Your answer is a copy of every line in the records where "height" appears.

Records for the exercise:
________________
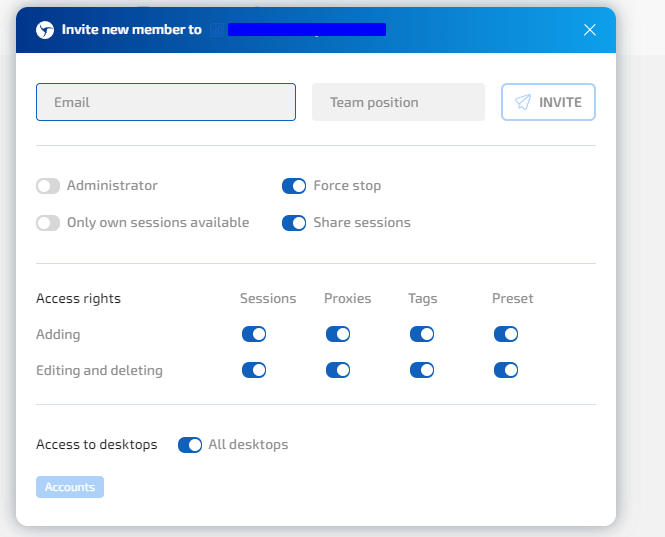Disable Editing and deleting for Tags

pos(422,370)
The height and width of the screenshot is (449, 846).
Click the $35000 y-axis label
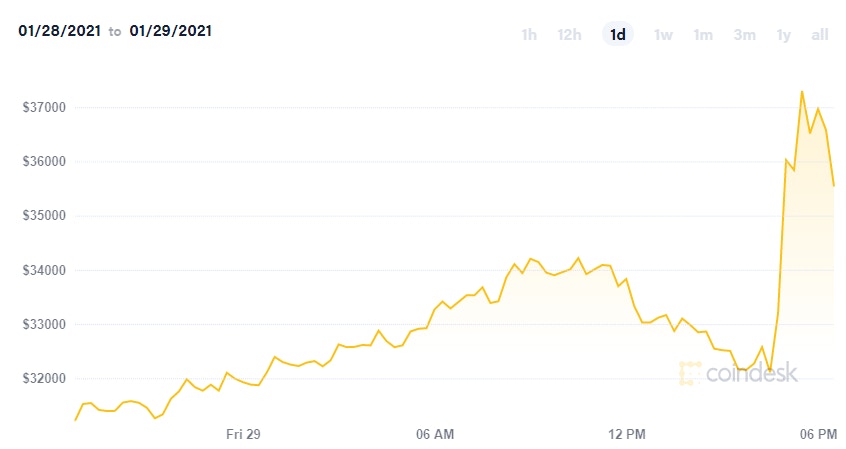pos(43,216)
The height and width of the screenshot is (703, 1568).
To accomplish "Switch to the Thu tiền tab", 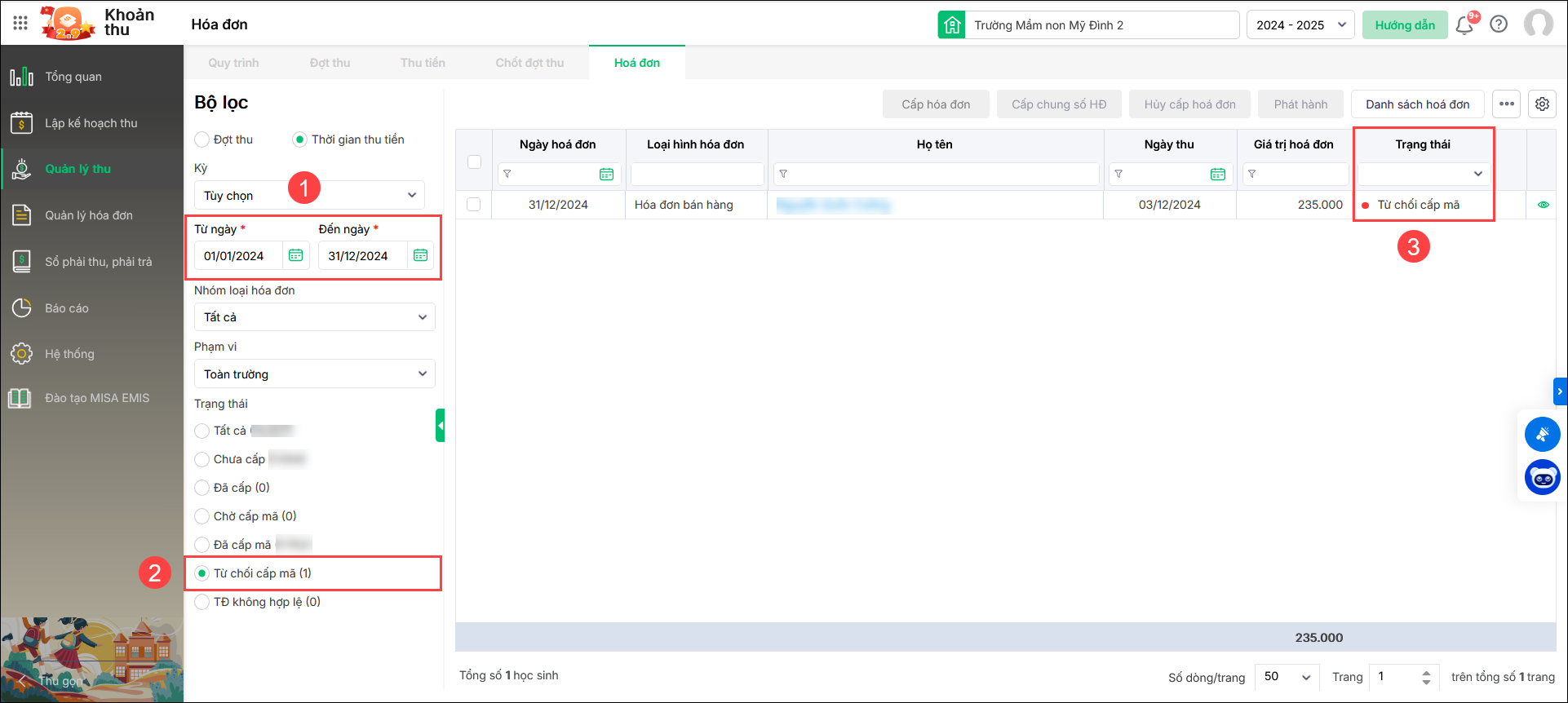I will point(423,63).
________________
Task response:
The height and width of the screenshot is (449, 846).
The height and width of the screenshot is (703, 1568).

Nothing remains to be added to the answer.